March 11, 2022
Fraud Friday – Former President and CEO of Iowa Bank Sentenced to 9 Months and $4.5 in Restitution for Loan Guaranty Fraud
Three former executives of the defunct Valley Bank and the President of a lending service provider all pleaded guilty to conspiracy to commit wire fraud affecting a financial institution at the end of 2021. In total, the defendants attempted to secure guarantees on more than $14 million in loans, and they were successful in obtaining the guaranties on over $9 million in loans. The SBA suffered losses of more than $4.5 million.

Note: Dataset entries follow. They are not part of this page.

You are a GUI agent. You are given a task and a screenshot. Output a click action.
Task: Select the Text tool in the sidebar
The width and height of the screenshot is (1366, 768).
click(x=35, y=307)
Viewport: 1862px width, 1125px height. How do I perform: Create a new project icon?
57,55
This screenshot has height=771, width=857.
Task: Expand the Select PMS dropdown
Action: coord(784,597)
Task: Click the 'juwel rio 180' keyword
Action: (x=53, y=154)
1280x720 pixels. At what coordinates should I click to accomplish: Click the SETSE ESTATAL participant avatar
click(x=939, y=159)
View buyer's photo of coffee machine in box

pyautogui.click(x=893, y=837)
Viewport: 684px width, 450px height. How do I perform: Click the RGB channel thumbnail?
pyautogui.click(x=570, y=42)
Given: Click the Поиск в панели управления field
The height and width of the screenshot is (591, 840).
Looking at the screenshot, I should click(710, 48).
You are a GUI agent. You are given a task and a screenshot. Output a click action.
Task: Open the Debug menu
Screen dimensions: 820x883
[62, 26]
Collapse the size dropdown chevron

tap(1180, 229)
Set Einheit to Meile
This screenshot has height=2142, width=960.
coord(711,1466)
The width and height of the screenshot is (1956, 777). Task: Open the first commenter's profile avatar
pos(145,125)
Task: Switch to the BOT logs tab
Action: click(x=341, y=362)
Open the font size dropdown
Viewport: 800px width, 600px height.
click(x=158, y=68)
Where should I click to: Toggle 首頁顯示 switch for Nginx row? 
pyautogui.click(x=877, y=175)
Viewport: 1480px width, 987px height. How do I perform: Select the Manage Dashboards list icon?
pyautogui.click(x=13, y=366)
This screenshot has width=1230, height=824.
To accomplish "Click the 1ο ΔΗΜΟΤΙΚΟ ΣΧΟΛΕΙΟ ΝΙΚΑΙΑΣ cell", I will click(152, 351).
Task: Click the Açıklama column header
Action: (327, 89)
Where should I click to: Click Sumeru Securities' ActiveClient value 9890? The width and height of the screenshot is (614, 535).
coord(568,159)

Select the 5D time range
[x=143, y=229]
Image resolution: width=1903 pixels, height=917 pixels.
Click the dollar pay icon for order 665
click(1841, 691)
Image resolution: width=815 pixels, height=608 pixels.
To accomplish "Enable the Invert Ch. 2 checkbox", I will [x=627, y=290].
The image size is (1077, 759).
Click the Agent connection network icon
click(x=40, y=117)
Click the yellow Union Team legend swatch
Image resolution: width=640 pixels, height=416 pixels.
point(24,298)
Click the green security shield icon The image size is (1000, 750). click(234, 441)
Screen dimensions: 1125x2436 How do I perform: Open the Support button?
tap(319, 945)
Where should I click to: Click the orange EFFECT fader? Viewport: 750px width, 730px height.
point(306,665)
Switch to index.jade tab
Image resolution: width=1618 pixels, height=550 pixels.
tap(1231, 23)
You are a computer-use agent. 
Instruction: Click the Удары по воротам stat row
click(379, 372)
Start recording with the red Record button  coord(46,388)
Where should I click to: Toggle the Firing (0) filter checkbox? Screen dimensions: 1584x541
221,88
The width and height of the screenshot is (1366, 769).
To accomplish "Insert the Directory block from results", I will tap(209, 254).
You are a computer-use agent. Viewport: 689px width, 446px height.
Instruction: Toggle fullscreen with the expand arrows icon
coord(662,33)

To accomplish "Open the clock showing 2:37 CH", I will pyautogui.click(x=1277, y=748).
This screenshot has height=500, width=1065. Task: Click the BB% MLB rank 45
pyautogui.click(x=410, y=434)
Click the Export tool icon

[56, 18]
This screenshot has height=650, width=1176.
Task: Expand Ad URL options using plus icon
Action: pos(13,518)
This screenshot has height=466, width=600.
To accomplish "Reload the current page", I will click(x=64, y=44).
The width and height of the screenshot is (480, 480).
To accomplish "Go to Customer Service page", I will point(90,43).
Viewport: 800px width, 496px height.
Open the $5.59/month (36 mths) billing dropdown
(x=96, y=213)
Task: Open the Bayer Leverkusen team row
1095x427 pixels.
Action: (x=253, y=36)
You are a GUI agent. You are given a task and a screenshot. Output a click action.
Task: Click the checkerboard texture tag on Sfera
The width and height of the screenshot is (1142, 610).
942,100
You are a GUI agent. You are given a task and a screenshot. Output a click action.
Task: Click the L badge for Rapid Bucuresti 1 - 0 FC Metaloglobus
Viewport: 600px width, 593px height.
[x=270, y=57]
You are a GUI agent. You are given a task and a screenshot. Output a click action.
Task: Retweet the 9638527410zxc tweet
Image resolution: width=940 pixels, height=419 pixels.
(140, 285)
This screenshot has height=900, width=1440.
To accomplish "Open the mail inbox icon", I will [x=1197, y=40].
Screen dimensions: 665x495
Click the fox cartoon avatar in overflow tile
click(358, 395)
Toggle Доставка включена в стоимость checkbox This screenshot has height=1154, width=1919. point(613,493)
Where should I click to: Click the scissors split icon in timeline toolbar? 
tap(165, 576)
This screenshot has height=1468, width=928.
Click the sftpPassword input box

Michael Slater, Founder and President of Vital Financial Services, and Larry Henson, former President and CEO of Valley Bank, worked to fraudulently obtain loan guarantees from the SBA knowing that the loans did not meet guidelines and requirements. To achieve this, they altered loan payment histories, renamed businesses after applications were denied, and hid the borrowers’ histories of defaulted loans.
In 2011, Valley Bank made a $5 million loan to a business that was “highly leveraged and had limited capital”. Slater allegedly guided Henson to ensure the borrower is no more than 29 days late even if that required giving the borrower a 90-day payment deferral. The Valley Bank Vice President, Andrew Erpelding, was notified by Slater that the loan would not be able to be refinanced due to due to past-due payments. Allegedly, Erpelding and Henson instructed another Valley Bank Vice President, Susan McLaughlin, to alter loan-payment reports and hide any delinquent payments. The fraudulent documentation was sent to the SBA in an application for refinancing.
Another two loans made to companies in Florida allegedly revealed similar conduct. One loan involved a $4.6 million refinancing, and the other involved a $5 million loan that defaulted. This led to $3.4 million in losses for the Small Business Administration.
Larry Henson was sentenced to nine months of incarceration in a federal prison for male inmates that require specialized or long-term medical care due to a heart condition. Prosecutors argued for some time in prison while a supporter of Henson asked that he face a shorter sentence after indicating that Henson would likely die in prison. He will also face five years of supervised release and must pay $4,528,191 in restitution.
The other defendants are expected to be sentenced during Spring 2022.